[Stored entries]
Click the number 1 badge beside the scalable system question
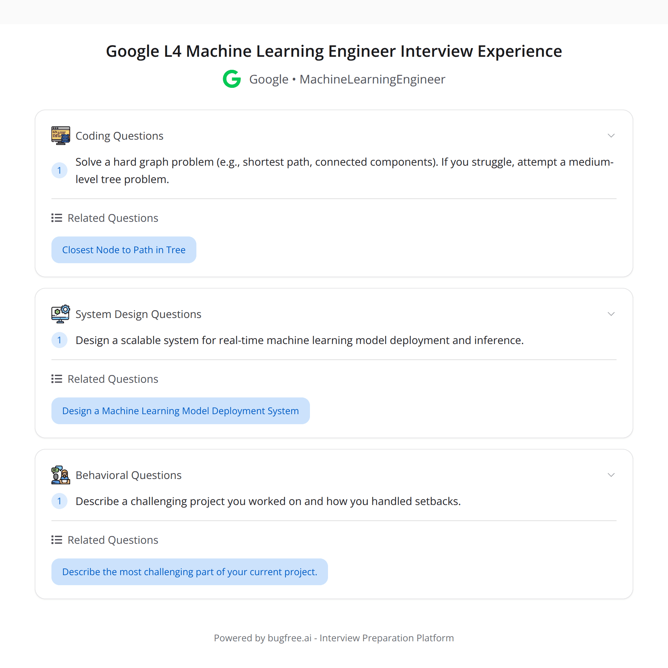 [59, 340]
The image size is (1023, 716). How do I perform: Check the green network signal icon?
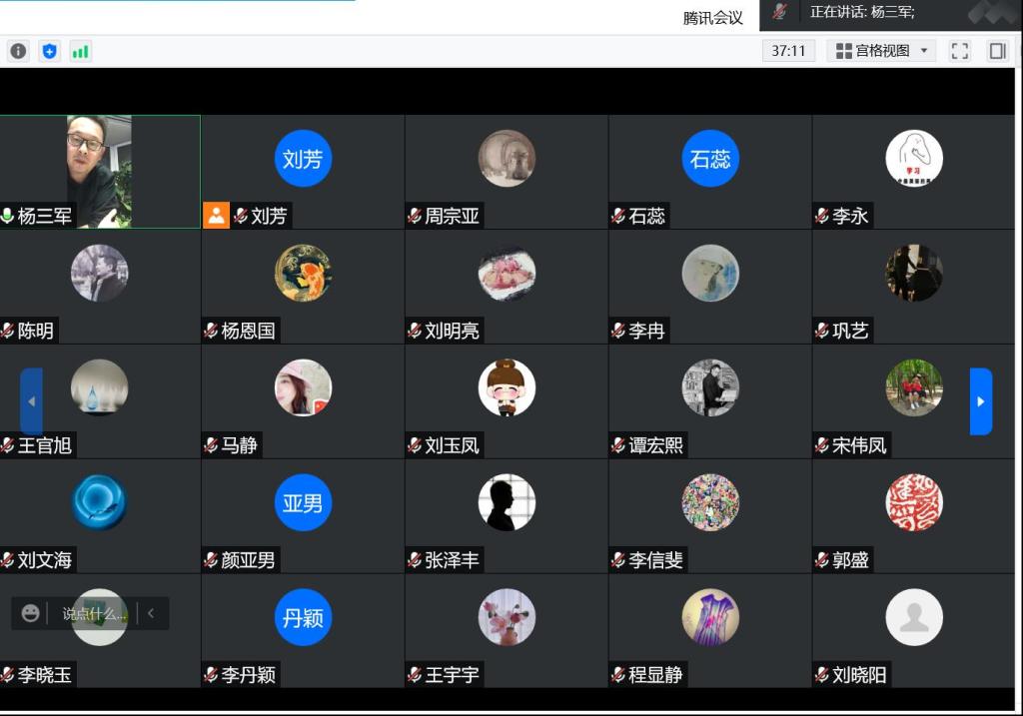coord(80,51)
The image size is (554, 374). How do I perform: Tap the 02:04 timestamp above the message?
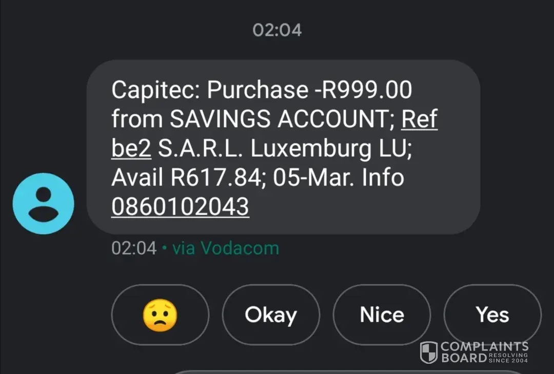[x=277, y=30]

* _Activity_
Transcribe each record exactly as it stands, setting aside any pictures.

* _Solution below_
Click the number 1 badge beside the scalable system question
 [59, 340]
The image size is (1023, 716). How do I perform: Check the green network signal icon?
coord(80,51)
The image size is (554, 374). How do I perform: Tap the 02:04 timestamp above the message?
[x=277, y=30]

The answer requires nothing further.